Scientists are continually searching for ways to increase computers’ power while reducing their electricity use. A big step forward would be finding a material that conducts electrons with near-zero resistance at normal operating temperatures. In this work, researchers found a promising candidate in a layered “sandwich” structure that exhibits a rare phenomenon known as the quantum anomalous Hall (QAH) effect. In this effect, electrons with their spins all aligned in the same direction can travel along the edges of a material with almost no resistance.
The Impact
Powerful computers have huge benefits, but they come at a significant energy cost. The sandwich structure studied here opens a new door to devices that can make use of the electron spin. Such devices would be faster and more powerful yet consume very little energy. More generally, the work helps scientists learn more about the atomic-level interactions that take place in stacks of layered materials. Such knowledge will help scientists and engineers design structures that push zero-resistance materials toward higher temperatures.
Summary
This research studied bismuth telluride (Bi2Te3), a topological insulator. This means that the material is electrically insulating in its interior but can conduct electrical currents on its surfaces. To turn a topological insulator (which includes both spin-up and spin-down currents) into a QAH insulator (with currents of just one type of spin), it is necessary to induce magnetic order in the material.
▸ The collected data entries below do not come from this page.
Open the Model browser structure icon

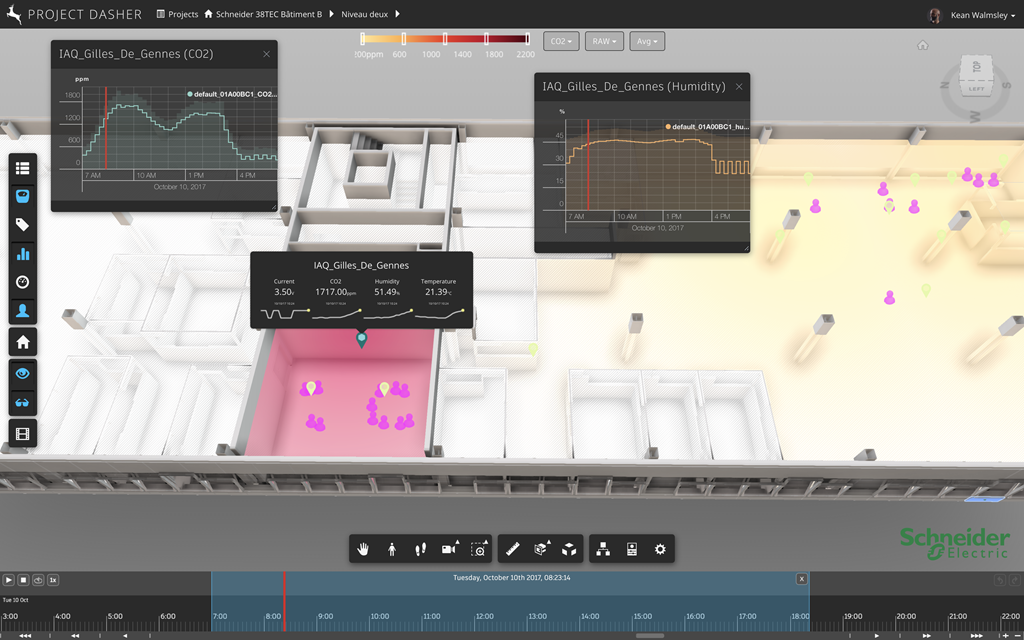pyautogui.click(x=603, y=549)
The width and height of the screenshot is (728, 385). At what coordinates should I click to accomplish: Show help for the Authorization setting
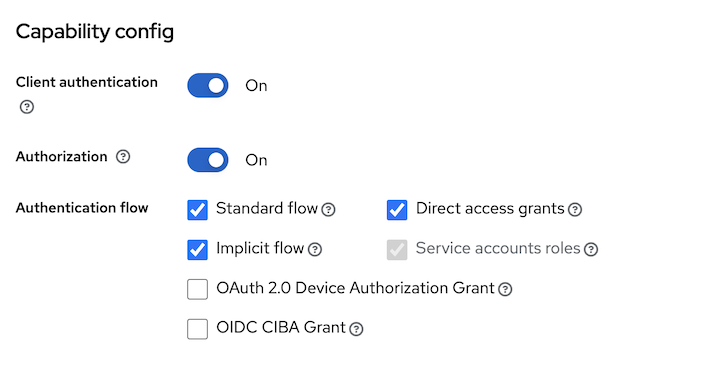123,157
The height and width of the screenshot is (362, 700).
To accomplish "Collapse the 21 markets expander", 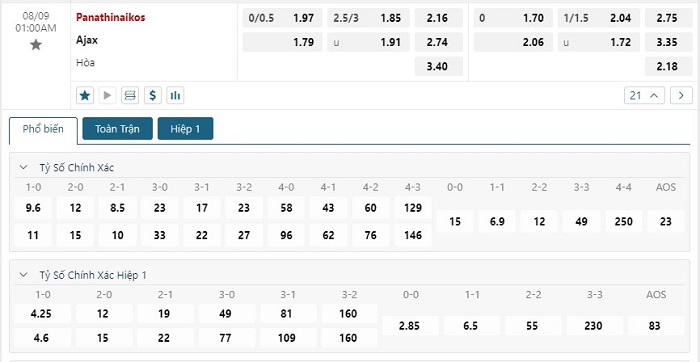I will tap(644, 96).
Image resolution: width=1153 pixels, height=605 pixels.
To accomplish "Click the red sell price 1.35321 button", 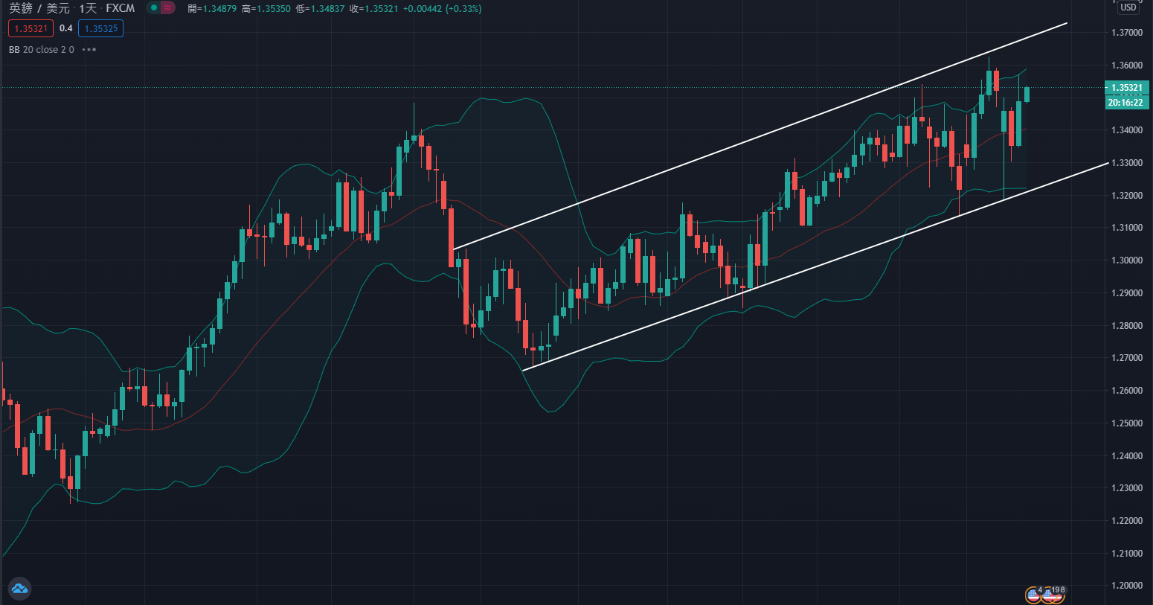I will coord(30,28).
Adding dilute amounts of magnetic dopants can be a challenging process that actually results in magnetic disorder, greatly suppressing the temperature at which the QAH effect can be observed. A better strategy is to sandwich the topological insulator with ferromagnetic layers, inducing magnetic order via proximity effects. One promising architecture involves a sandwich structure with single layers of the ferromagnetic insulator, manganese bismuth telluride (MnBi2Te4), on either side of layers of the ultrathin topological insulator, Bi2Te3.
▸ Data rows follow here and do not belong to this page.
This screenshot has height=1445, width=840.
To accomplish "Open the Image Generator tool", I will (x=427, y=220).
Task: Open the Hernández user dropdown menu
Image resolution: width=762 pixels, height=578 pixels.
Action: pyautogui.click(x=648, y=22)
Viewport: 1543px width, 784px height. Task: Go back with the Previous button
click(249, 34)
At the Advanced Light Source, a Department of Energy (DOE) Office of Science light source user facility, researchers synthesized this sandwich structure with a process called molecular beam epitaxy, where atomic layers are carefully built up one at a time from sources of the different constituent materials. The samples were then transferred to an interconnected experimental chamber to probe the system’s electronic behavior using ultraviolet light. By examining the electrons that are emitted from the surface in response to the incident light, the researchers found features consistent with the predicted QAH effect, indicating that this quantum material sandwich is a good candidate for supporting the QAH effect at elevated temperatures.
Funding
Funding for this research included the Australian Research Council, Australia’s Nuclear Science and Technology Organisation, and the Singapore Ministry of Education. The research used resources at the Advanced Light Source, a Department of Energy Office of Science user facility.